Top sources told HT that the government will shortly move a proposal for Cabinet approval to convert Rs 500 crore of debt of the joint venture — L&T Special Steels and Special Forgings (LTSSHF) — into equity to aid the company.
L&T and NPCIL had formed the Rs 1,725-crore joint venture in 2009 for specialised steel and forging products. While NPCIL holds 26% in the JV, L&T holds the remaining stake.
Sources told HT that the move recapitalise and bring out a financial package for the joint venture is part of Prime Minister Narendra Modi’s push for manufacturing through the signature Make in India initiative, particularly in the areas of defence and nuclear energy.
L&T declined to comment on the story, while NPCIL did not respond to HT’s emailed queries.
Sources said Modi is keen that India create its own indigenous heavy forging manufacturing capacities to reduce dependence on overseas vendors.
“It is important for us to develop indigenous manufacturing capacities of forgings to bridge the gap in domestic capabilities and produce equipment for nuclear, thermal power and hydrocarbon plants,” a source said.
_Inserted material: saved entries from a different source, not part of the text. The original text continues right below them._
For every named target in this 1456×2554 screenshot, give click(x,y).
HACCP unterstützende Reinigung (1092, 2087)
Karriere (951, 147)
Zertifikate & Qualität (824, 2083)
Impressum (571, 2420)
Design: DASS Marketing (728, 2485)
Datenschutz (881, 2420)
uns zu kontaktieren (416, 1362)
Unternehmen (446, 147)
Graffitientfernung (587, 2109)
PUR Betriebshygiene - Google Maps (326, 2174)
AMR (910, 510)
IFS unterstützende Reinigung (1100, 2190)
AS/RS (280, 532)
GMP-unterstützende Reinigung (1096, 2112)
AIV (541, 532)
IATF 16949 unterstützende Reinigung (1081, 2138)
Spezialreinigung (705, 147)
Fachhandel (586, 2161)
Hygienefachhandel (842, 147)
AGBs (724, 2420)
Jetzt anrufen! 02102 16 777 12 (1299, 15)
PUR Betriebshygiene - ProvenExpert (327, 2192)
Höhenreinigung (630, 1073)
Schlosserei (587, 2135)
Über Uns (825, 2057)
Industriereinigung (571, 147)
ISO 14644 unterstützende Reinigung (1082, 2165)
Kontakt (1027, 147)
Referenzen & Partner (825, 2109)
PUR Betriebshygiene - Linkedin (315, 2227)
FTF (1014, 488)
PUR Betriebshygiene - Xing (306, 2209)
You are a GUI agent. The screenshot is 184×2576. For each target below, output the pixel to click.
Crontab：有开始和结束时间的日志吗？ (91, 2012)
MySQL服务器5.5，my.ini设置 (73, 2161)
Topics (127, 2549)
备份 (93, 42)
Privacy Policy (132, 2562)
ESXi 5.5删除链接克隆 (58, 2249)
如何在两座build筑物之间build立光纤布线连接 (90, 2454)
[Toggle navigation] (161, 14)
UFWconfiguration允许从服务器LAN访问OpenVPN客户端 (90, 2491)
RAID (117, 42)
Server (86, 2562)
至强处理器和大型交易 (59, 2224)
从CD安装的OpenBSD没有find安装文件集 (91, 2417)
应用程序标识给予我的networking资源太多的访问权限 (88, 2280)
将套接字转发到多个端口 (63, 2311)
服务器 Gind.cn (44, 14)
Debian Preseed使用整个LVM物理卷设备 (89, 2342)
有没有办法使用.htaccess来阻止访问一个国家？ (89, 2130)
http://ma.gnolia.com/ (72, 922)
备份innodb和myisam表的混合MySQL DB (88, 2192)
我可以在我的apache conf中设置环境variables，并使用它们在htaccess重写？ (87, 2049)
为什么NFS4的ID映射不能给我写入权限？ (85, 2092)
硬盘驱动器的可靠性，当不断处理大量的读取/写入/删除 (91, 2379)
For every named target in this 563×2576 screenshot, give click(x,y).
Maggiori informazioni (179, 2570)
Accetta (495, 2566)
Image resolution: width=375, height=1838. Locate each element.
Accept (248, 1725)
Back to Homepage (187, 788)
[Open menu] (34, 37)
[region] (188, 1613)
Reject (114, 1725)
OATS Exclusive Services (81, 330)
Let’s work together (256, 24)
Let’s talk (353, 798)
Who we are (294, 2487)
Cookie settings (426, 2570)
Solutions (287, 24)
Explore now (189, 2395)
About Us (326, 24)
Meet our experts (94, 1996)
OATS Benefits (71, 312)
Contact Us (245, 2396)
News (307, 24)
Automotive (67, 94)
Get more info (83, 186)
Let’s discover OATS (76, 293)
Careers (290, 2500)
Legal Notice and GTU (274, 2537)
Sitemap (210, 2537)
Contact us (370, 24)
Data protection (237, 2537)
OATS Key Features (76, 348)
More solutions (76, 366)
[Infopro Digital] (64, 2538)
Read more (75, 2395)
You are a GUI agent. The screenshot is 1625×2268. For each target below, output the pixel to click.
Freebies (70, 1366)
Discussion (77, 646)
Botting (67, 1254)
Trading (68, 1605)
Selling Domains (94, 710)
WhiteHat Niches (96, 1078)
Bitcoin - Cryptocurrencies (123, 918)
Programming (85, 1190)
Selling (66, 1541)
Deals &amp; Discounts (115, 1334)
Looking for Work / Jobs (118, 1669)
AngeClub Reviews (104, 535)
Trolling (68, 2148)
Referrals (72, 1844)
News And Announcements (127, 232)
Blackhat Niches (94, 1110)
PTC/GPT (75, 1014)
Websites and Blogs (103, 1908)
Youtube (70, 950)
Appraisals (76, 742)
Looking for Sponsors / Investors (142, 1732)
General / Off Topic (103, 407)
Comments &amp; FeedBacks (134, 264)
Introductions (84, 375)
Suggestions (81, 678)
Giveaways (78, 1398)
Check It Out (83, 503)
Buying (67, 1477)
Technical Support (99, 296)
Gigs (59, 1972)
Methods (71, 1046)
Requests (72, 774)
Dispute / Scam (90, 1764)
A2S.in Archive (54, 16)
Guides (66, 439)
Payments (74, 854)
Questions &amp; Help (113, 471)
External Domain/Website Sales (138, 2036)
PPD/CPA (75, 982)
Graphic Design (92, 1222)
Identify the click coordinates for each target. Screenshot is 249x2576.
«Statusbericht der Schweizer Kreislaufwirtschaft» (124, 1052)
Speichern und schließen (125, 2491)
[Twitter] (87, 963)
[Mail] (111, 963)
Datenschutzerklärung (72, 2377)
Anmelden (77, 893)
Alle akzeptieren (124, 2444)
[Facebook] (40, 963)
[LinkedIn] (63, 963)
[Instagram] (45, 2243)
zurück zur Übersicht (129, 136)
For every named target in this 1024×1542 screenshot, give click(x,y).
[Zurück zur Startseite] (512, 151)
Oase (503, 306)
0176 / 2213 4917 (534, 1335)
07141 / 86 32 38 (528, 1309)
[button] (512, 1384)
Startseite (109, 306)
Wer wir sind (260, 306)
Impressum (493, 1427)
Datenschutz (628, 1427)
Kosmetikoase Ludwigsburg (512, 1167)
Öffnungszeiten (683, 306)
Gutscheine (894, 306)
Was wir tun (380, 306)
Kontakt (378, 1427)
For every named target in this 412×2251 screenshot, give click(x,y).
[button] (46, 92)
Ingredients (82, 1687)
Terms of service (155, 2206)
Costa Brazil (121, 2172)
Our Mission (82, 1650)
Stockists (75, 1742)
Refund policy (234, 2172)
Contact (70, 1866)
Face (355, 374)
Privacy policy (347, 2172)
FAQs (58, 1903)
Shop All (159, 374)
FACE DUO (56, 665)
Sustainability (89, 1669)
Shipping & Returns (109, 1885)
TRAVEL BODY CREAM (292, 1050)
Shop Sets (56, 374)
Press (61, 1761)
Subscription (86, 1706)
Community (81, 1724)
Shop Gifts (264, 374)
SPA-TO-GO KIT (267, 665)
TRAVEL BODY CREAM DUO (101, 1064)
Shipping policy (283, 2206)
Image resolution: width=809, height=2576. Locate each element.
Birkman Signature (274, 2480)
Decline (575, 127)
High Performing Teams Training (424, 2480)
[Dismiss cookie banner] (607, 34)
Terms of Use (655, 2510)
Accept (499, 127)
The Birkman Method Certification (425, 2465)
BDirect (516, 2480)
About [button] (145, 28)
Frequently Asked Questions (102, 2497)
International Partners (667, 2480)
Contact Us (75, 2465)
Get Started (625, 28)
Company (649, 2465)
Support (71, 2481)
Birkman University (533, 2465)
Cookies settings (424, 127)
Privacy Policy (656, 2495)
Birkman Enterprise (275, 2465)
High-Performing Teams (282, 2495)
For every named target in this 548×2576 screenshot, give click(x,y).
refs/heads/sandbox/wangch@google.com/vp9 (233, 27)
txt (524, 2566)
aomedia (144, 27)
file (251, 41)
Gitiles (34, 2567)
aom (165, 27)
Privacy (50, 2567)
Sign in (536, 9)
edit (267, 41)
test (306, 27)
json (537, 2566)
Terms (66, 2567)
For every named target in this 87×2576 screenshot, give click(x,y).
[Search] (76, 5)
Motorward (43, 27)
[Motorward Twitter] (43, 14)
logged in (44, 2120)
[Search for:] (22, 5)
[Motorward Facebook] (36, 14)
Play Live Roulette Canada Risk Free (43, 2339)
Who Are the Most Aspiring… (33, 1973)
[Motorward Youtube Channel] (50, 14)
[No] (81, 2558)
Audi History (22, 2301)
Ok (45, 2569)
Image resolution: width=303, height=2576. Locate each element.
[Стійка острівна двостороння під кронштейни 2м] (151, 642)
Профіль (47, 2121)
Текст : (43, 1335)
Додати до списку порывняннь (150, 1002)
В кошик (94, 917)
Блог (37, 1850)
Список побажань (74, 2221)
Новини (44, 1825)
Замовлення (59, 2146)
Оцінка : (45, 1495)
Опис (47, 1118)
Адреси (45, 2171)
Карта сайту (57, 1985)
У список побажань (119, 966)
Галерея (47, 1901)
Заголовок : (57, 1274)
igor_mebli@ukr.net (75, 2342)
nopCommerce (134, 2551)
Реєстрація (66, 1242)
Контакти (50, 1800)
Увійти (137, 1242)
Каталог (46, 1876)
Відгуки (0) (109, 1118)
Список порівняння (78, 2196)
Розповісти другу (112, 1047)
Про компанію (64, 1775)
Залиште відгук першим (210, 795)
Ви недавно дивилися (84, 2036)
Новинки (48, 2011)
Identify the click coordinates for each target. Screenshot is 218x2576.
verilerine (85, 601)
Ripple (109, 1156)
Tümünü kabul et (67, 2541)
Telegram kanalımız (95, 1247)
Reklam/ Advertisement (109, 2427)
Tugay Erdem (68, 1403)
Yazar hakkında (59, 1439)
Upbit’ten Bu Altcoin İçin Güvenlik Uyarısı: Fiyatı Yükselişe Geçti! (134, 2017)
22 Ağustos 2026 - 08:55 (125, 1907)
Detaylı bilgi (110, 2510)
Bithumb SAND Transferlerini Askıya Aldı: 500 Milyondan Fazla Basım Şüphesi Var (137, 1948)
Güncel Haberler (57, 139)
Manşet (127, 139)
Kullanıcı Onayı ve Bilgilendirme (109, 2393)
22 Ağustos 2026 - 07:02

At present, China (China First Heavy Industries, China Erzhong, SEC), France (Le Creusot), Russia (OMZ Izhora) and Japan (Japan Steel Works) produce ultra-heavy forgings and special steels.
The NPCIL and L&T joint venture was formed primarily to make special steels and ultra-heavy forgings, but delays in policies for nuclear power projects had forced the company to revise its business plans.
While new capacities are being planned in the UK (Sheffield Forgemasters) and also in India through Bharat Heavy Electricals and Bharat Forge Ltd, the tsunami and earthquake in Japan had triggered a backlash against nuclear reactors.
The joint venture was set up to supply finished forgings for nuclear reactors, pressurisers and steam generators, in addition to heavy forgings for critical equipment in the hydrocarbon sector, as well as for thermal power plants.
NPCIL is currently operating 21 nuclear power reactors with an installed capacity of 5,780 megawatt (MW.)